Pointing fingers never made me happy. It did enable me to feel justified in my anger and resentment, but what did that get me? I got to be “right.” And my girlfriends confirmed that I deserved better and he was a jerk who didn’t deserve me.
But even if that were true, it still never led to anything worthwhile. Blaming a jerk only keeps you in relationship with the jerk. Finding fault is a terrible waste of energy. What I needed to do was turn my focus onto me.
I began to notice that labeling, name calling and indicting my partner’s character and motivations only made me feel worse about myself in the long run.
Why would I prefer blame to compassion? I turn to blaming, resentment and name calling to shield myself from my own weakness, but those things don’t protect me. The resentment and blaming actually keep me stuck in a dysfunctional dynamic.
Growing up as a girl I was taught that as women, we are supposed to teach our men to be better men. It is such an old-fashioned and horribly patronizing worldview, and yet I have vivid memories of my grandmother, aunts and mother whispering in the kitchen while the men talked in the living room.

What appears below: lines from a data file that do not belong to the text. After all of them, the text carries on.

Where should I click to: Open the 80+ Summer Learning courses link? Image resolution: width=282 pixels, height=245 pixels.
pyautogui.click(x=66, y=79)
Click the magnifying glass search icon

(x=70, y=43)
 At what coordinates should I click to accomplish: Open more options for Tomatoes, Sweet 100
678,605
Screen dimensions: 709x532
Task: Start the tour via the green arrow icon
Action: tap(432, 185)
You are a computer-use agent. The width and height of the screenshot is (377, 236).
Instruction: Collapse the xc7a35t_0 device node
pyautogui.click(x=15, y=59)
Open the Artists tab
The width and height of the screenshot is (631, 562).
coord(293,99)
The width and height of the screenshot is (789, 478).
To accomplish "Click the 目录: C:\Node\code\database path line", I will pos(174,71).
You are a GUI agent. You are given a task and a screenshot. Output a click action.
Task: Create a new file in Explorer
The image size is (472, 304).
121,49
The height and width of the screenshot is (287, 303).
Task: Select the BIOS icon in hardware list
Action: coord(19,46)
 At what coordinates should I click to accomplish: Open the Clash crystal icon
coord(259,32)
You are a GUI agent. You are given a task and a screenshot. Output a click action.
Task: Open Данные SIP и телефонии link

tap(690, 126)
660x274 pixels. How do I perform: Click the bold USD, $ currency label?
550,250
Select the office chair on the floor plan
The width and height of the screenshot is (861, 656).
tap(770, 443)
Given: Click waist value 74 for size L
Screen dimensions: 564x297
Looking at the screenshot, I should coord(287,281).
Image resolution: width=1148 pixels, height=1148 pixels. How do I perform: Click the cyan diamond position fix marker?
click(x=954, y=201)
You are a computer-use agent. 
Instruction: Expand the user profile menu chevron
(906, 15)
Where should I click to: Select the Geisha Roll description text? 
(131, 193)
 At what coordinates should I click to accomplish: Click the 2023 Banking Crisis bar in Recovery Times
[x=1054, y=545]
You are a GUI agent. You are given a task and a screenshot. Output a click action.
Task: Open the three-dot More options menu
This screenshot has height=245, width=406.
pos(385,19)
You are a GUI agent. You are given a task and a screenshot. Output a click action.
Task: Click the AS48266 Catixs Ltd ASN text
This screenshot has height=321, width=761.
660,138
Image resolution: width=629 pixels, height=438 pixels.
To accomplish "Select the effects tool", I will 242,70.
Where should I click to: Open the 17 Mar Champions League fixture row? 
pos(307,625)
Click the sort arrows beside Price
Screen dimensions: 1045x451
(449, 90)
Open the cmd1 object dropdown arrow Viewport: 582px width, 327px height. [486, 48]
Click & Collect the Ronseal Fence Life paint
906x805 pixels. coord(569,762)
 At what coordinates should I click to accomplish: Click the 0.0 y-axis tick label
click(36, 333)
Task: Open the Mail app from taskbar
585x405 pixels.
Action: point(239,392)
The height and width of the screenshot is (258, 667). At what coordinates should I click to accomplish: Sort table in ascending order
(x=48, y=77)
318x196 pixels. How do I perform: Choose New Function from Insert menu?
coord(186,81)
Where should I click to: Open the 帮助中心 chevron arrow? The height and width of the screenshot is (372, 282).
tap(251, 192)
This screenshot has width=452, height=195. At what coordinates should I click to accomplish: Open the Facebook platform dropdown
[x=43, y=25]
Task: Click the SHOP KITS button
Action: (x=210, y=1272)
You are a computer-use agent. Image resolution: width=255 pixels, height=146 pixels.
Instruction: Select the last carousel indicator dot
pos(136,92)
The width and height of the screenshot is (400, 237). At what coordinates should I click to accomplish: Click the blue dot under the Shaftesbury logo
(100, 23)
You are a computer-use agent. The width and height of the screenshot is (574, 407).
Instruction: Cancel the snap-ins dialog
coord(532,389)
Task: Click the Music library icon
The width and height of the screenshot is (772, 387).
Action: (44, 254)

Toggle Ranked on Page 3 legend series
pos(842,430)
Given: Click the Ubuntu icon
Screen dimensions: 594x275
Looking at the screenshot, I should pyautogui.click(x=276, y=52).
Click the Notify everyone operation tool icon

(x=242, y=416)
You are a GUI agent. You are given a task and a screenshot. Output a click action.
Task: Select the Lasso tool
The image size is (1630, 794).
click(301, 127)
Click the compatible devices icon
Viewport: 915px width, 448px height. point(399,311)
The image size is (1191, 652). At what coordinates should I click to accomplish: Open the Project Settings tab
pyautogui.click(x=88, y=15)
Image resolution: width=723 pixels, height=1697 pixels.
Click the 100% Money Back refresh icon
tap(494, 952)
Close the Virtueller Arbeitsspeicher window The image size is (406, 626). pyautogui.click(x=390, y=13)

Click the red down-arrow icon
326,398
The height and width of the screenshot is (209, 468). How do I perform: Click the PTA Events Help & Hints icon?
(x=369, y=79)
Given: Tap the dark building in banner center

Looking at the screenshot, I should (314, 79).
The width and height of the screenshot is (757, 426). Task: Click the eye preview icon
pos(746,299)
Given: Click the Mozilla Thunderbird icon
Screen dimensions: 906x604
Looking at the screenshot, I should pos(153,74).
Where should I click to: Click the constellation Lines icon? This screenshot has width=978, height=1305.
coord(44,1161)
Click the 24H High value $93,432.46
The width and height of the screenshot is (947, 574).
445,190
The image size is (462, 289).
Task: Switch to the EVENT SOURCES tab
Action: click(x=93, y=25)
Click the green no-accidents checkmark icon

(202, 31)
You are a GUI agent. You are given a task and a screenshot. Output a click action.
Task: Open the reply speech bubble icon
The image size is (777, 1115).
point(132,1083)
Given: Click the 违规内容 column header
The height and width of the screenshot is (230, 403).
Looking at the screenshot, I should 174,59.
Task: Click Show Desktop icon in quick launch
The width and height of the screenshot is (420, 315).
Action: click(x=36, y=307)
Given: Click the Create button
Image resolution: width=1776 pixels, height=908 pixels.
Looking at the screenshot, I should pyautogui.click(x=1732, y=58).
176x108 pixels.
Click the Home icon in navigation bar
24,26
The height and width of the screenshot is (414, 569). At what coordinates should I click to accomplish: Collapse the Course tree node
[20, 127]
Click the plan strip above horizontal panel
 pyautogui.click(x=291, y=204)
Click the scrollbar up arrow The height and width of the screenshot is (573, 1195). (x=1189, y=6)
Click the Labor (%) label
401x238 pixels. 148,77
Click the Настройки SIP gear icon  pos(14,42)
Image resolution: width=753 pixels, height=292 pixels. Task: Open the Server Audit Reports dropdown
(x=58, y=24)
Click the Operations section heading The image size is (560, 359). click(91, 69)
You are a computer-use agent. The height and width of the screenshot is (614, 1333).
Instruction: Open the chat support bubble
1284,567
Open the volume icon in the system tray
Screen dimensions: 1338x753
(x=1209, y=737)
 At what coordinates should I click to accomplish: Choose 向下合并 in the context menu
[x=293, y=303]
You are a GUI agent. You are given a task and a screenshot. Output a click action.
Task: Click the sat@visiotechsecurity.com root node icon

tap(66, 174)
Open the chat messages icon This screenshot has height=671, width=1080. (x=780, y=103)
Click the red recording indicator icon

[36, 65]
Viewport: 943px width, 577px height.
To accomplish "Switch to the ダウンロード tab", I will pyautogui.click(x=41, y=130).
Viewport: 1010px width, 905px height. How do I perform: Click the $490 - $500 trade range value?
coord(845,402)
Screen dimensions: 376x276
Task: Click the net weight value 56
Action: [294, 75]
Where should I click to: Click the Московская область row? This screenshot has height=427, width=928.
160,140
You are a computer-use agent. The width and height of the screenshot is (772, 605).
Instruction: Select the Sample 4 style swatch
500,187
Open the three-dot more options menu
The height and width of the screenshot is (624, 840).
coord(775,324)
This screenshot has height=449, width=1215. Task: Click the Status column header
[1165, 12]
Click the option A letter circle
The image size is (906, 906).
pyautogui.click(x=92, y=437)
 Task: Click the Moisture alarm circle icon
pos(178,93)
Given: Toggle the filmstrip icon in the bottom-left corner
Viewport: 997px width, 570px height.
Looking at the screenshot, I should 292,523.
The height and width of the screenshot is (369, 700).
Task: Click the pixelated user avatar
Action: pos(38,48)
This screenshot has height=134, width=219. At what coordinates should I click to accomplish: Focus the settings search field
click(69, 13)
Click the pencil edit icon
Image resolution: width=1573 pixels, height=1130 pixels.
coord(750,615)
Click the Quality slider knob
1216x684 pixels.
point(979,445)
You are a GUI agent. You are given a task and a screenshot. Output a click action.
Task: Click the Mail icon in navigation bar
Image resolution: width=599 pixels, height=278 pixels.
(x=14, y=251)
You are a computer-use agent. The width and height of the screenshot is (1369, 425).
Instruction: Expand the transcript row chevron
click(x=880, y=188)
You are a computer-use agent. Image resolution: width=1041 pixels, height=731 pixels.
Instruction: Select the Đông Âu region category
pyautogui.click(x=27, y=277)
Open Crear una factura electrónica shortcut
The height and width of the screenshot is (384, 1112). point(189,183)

The whispers were of how we women need to let our men think they are in charge to protect their fragile egos. But as women it is our responsibility to ensure that the men act like responsible men instead of little boys.
Although I grew up thinking of myself as a liberated and independent feminist who had little interest in marriage, when I did fall in love, I found myself hoping he would change.
I would see “potential” in a man and then try to “help” him fulfill his potential. Of course, this infantilises the man and puts me in the role of mother, which sets me up to be in a position of helper and teacher rather than a full partner.
But love — real love — doesn't stink, and men and women really CAN learn to understand each other. Through years and years of recovery, therapy and study, as well as much trial and error, I have learned several solid solutions to the major issues that plague most relationships. Today I enjoy the relationship of my dreams, and it's solidly based upon the partnership model.
My relationship has plenty of opportunities for disagreement and discord, but rather than allow that to create separation or alienation, we can now actively work with those issues. As a result, our conflicts always lead to more love, more intimacy, more understanding and more romance.
I have been through more than my share of trauma, abuse and dysfunctional relationships. I had to live through tremendous pain to get here.
In the end, I believe we deserve to be happier than our parents and happier than our friends. And when they see how happy we are, maybe they will come to believe it is possible for them too.